The origin of the outbreak remains unclear, but the virus was probably spread through regional movements of wild birds such as Greater-crested (Swift) Terns (Thalasseus bergii). During the H5N8 outbreaks in South Africa in 2017–18, terns were the most affected wild bird species. In May 2018, about 20 swift terns roosting at Mercury Island, another Namibian seabird breeding island roughly 105 km north of Halifax Island, died from unknown causes after displaying symptoms of avian influenza (R. Jones pers. comm.), although testing of these birds, and therefore confirmation of the cause of death, was not possible.
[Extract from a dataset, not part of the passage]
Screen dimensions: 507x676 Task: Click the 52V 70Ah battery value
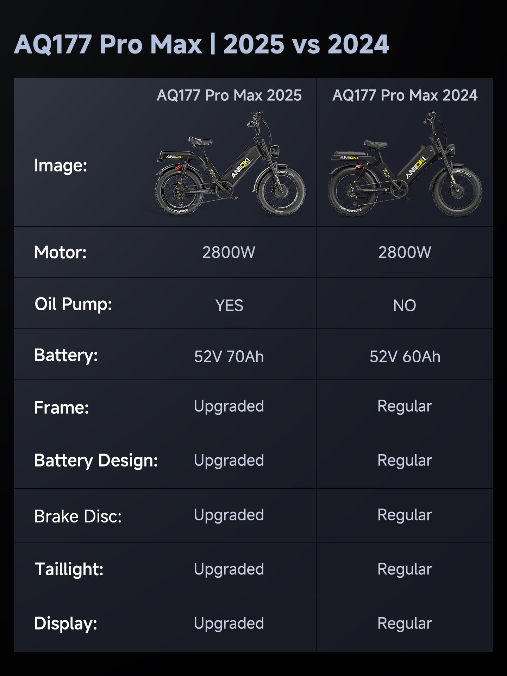point(229,357)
Like most seabirds, African Penguins are long-lived, with late maturation and relatively low reproductive rates (Kemper et al. 2007). They are considered locally and globally endangered (IUCN 2019). A loss of several hundred birds, including breeding birds, therefore has long-term implications for the demography of the already tenuous regional population of the species. Although this outbreak appeared to be restricted to African Penguins, the outbreak in South Africa's Cape in 2017–18 showed that other coastal bird species may be affected. Namibia's seabird breeding islands support significant numbers of endangered Cape Gannets (Morus capensis), and Bank Cormorants (Phalacrocorax neglectus; IUCN 2019). An outbreak of H5N8 in these species in Namibia could be catastrophic, and in a worst-case scenario, it could threaten Bank Cormorants with extinction.
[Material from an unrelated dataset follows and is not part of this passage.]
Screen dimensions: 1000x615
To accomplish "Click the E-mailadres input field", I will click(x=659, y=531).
Finally, no other wild birds that are resident on Halifax Island, including Kelp Gulls (Larus dominicanus), Crowned Comorants (Microcarbo coronatus), Swift Terns, Hartlaub's Gulls (Chroicocephalus hartlaubii), and African Oystercatchers (Haematopus moquini), have manifested disease symptoms. A serologic investigation of these birds could determine whether they have been infected with avian influenza virus and if they could be a potential risk for the spread of the virus to the mainland or other islands.
The sequences from this study were generated through the Sequencing Services of the Animal Production and Health Sub-pro-gramme of the Joint Food and Agricultural Organization of the United Nations/International Atomic Energy Agency (IAEA) Division in Vienna, Austria. This study was supported by funds from the IAEA Peaceful Uses Initiative (PUI) VETLAB Network.